The Silvio Berlusconis

Bis eben haben wir noch hier gesessen und dachten uns so, daß Jennifer Gentle wahrscheinlich der zweitschlechteste Pornodarstellername nach Vince Hoden sein muß. Dann kam aber die neueste Flaschenpost aus Venedig rein und klärte uns über folgendermaßendes auf: Jennifer Gentle sind in echt zwei und machen Musik, die klingt, als hätte jemand den Beatles die Doors vor der Nase zugeschlagen und dann The Coral mit Syd Barrett an der Stehgeige gegründet. Aus Italien kommen sie auch noch, weshalb wir unsere Abneigung gegen Azzuri-Musik wohl langsam mal überdenken sollten, weil das nach Giardini Di Mirò nun schließlich auch schon die zweite tolle Band von denen ist. Aber dafür ist später noch Zeit.

Jetzt gilt es erstmal zu verkraften, daß Marco Fassolo und Alessio Gastaldello als kleine Kinder wohl einmal zu oft in Mama Miracolis Tomatensoße gefallen sind. Auf "Valende" passieren jedenfalls auffallend wenige Dinge, die man von zurechnungsfähigen Menschen erwarten würde. Orgeln werden mit dem Charme von Menschen traktiert, die zum ersten Mal hinter einem Tasteninstrument sitzen. Zwischendurch spielt jemand ein Solo, das sich anhört, als würde er die Luft aus einem Luftballon rauslassen. Angesäuerte Blasinstrumente ziehen kreischende Bremsspuren durch jedes der zehn Lieder. Glockenspiele werden prinzipiell nur mit verbundenen Augen bedient. Und Blockflöten sind auch mit dabei. Natürlich.

All das und eine ordentliche Ladung "Sound of the sixties"-Romantik führen am Ende dann dazu, daß die Instrumente für Songs wie "Hessesopoa", was auf deutsch übrigens "Heißa hopsa" heißen soll, auch schon mal siebeneinhalb Minuten lang den Autopilot anschalten.
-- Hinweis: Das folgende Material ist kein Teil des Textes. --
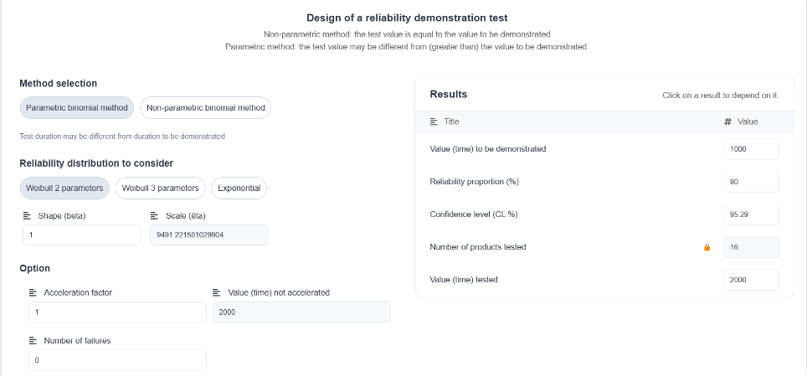Click the text icon next to Scale (eta)
This screenshot has height=377, width=807.
pyautogui.click(x=154, y=216)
Wenn Jennifer Gentle aber zurück sind vom Pizzaessen, dann tanzt der Bär hier wieder Lambada. Zu Zick-Zack-Zicken wie "Tiny holes" etwa, oder gleich zum besten Track der Platte, "I do dream you", einem Orientierungslauf durch die Popgeschichte. In einhundertundfünzig strammen Sekunden. Wir haben ja schließlich noch viel vor.

Man hätte sich allerdings mehr solche Lieder gewünscht. Überhaupt hätte man sich mehr richtige Lieder gewünscht. Aber über verfolkte Abseitigkeiten wie den notdürftig zusammengeschepperten Opener "Universal daughter" wird sich trotzdem niemand ernsthaft beschweren wollen. Ganz zu schweigen vom Rauskegler der Platte, namentlich "Nothing makes sense", für den Alvin & The Chipmunks extra als Backing-Band auflaufen. Das haben sie sich wirklich schön ausgedacht. Die verrücktesten Italiener, die nicht in die Politik gegangen sind. Noch nicht.

(Daniel Gerhardt)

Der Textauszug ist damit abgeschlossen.